## CONSIGNES À SUIVRE
Pouvez-vous reprendre la présentation du livre sur la parole, le corps et l'inconscient et la poursuivre après sa dernière phrase ?

## DOCUMENT SOURCE
::::::::

Préface de Jean-Pierre Lebrun
Postface de Nabile Farès

Selon quelles modalités s’effectue le nouage entre corps, parole et inconscient, dans la cure analytique, mais aussi dans le champ social ? Par quels tours et détours dans le trajet du parlêtre se produit la transmission du savoir inconscient vers le réel du corps ? Comment penser le potentiel politique de la parole et ses effets au un par un et dans le lien social ?

Pour répondre à ces questions, l’auteur visite l’envers du décor, à savoir les lieux de panne de la parole qui ouvrent à différentes formes de ravages, meurtres et autres destructions à l’échelle du psychisme singulier et du collectif. L’expérience de la psychanalyse en Algérie puis en France dans les différentes institutions et en cabinet conduit Karima Lazali à s’interroger sur les conditions politiques de l’exercice de la psychanalyse.

::::::::

## DONNÉES FOURNIES
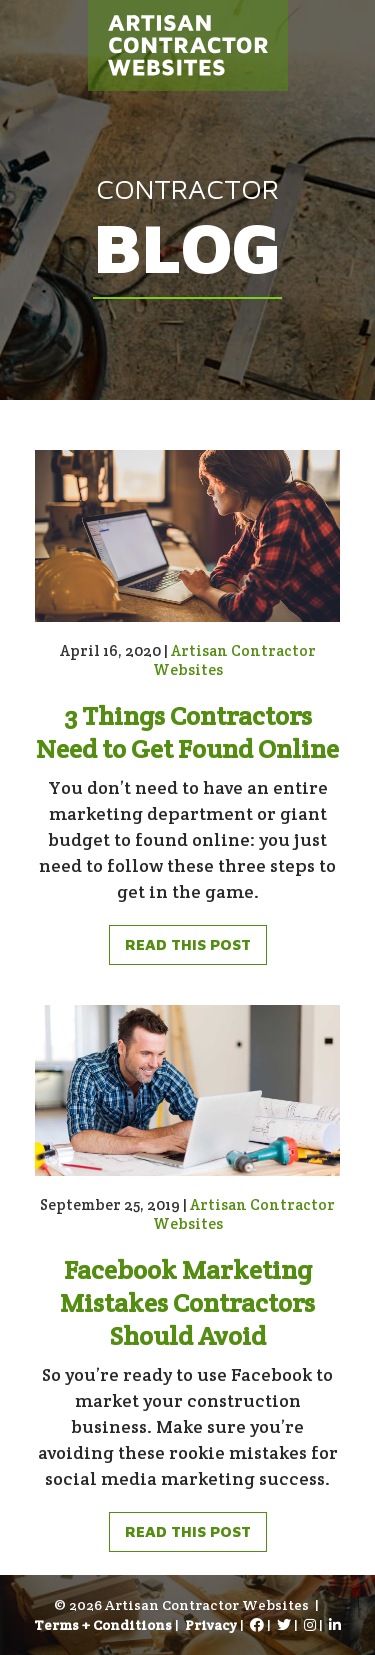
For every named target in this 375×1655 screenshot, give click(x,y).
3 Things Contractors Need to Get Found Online (187, 732)
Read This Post (188, 944)
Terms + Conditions (103, 1625)
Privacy (211, 1625)
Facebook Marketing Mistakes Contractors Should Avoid (187, 1302)
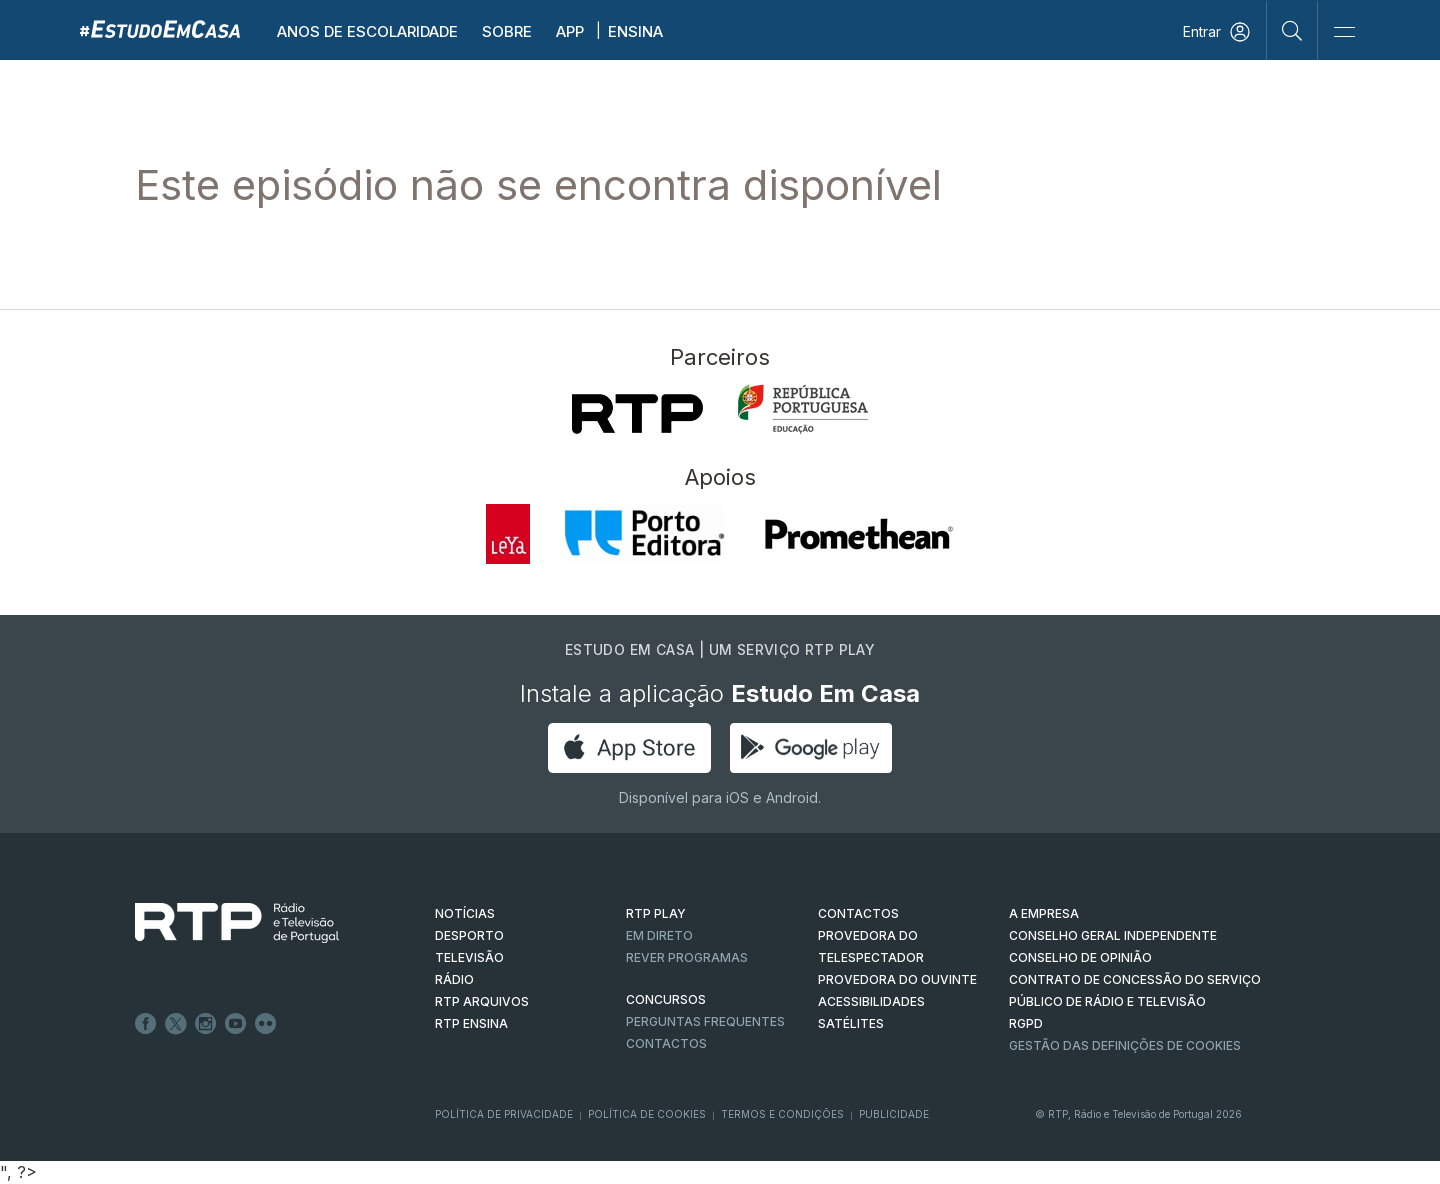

::::::::

## RÉPONSE CI-DESSOUS
La fermeture actuelle des institutions soignantes et/ou éducatives au discours analytique et le peu de place existant dans le champ social pour la psychanalyse en Algérie ne peuvent que frapper la psychanalyse de clandestinité. Et pourtant, c’est dans cette ombre que la parole trace les sillons de l’altérité invitant analystes et analysants à arpenter les différents chemins de l’hétérogène et de l’histoire, de l’altérité, de la souffrance, de la douleur et de la nécessaire créativité.